SOURCE EXCERPT
Saturday, January 21, 2012

The Woman Who Sang "Caroline"





Angles. Walls. Shadows. Emotions of  yearning, all of these are memories I think I have of being an infant. I say I think I have these memories but who can say what memories are real and which are false? There was a mobile hanging over my crib that had a redbird, a cardinal, as part of the flock that circled endlessly and one day I discovered it on the floor. I tore one of its wings off and bit into the body. There was sand inside of the tiny bird’s body and that was one of the first sensations I remember; grit in my mouth.
    There isn’t a method to reveal if these memories are real or not. There may be one day some device suitable for reading memories but the troubled recall we have now is all there is. Each time a memory is recalled it is changed in some way. Each recollection drives a wedge of fantasy or perception between what really was and what we believe, in a very religious way. We know this, of course, but we cling to the past, all made up in our heads, as if it were words transcribed in solid concrete.

Verifiable evidence makes things better, but it also makes things much worse. In my birthtown of Cuthbert Georgia, there is a statue of a soldier in the town square. We left that place when I was four so I can say with some degree of accuracy I had at least one memory that predates my fourth birthday. I remember when I was thirty-four I went to Cuthbert as part of my work and saw that statue again for the first time in thirty years. Instantly, the statue in the memory was modified, never to return, and the real statue took its place. But you see, now in my mind there is a memory just like there was before. If I went back today the memory would change again. It is never really there but it is also never really gone.

“Like a memory in motion, you were only passing through. That is all that you’ve ever known of life and that’s all you’ll ever do.”

DIRECTION 1
In the post on memory, switch "statue" to "monument" and write out the part that opens with the words containing "Verifiable evidence makes" and closes with "never really gone.".
DIRECTION 2
According to the post on memory, what was inside the body of the tiny bird?
DIRECTION 3
Please carry on the post on memory from its final line.
The records that come next have no connection to the post on memory.

SUPPLIED ENTRIES
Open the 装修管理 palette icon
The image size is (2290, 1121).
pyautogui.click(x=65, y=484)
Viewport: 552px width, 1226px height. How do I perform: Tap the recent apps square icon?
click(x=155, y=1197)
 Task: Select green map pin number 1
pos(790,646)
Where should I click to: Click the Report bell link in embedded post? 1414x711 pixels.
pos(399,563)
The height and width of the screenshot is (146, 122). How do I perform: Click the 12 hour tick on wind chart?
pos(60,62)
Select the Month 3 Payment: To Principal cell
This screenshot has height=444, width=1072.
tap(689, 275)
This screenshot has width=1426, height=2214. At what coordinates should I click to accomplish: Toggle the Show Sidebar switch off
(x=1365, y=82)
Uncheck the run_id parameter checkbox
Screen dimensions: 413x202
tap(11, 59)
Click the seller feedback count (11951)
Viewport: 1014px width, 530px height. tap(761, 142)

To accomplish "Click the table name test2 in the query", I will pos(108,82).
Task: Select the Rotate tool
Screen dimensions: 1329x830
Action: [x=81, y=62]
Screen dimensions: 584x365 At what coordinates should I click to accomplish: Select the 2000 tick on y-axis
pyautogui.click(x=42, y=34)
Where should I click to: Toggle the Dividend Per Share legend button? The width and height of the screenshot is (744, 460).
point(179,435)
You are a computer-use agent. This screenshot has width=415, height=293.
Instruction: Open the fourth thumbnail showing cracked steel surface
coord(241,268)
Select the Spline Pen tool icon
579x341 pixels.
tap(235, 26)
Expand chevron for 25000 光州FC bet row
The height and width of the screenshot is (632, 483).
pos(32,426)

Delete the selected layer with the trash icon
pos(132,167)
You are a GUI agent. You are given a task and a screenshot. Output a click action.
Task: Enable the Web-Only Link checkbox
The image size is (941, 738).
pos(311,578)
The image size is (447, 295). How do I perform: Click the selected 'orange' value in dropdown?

EXPECTED ANSWER 1
Verifiable evidence makes things better, but it also makes things much worse. In my birthtown of Cuthbert Georgia, there is a monument of a soldier in the town square. We left that place when I was four so I can say with some degree of accuracy I had at least one memory that predates my fourth birthday. I remember when I was thirty-four I went to Cuthbert as part of my work and saw that monument again for the first time in thirty years. Instantly, the monument in the memory was modified, never to return, and the real monument took its place. But you see, now in my mind there is a memory just like there was before. If I went back today the memory would change again. It is never really there but it is also never really gone.

EXPECTED ANSWER 2
Sand.

EXPECTED ANSWER 3
I recalled those lyrics from memory and I am reasonably certain they are exact. I am totally convinced the song is titled, “Caroline” and the name of the group is “Concrete Blonde” and the name of the CD is “Bloodletting” Ah, but the name of the woman who sings “Caroline” escapes me. Her last name, my memory reports to me is Napolitano. I suspect the name isn’t right, exactly but it is close. Close? How can a memory be close? But we all have experienced a memory we know isn’t right but “close” Something like that. I know “Janet” is wrong but “close”.

If you asked me to sing that song, and recorded my efforts, I suspect my sense of timing would be off, and I doubt if I could get the lyrics right. Yet if I play “Caroline” I’ll remember the words as what’s-her-name sings them.  The name hasn’t returned yet.  Let’s say I do not look the name up. Why is it that if I get some friends to send me suggestions as to what her name is, when the correct name arrives, I’ll know it, but not until then? If I did not listen to “Caroline” for thirty years, would I know the name of the woman or the lyrics on my eighty-first birthday?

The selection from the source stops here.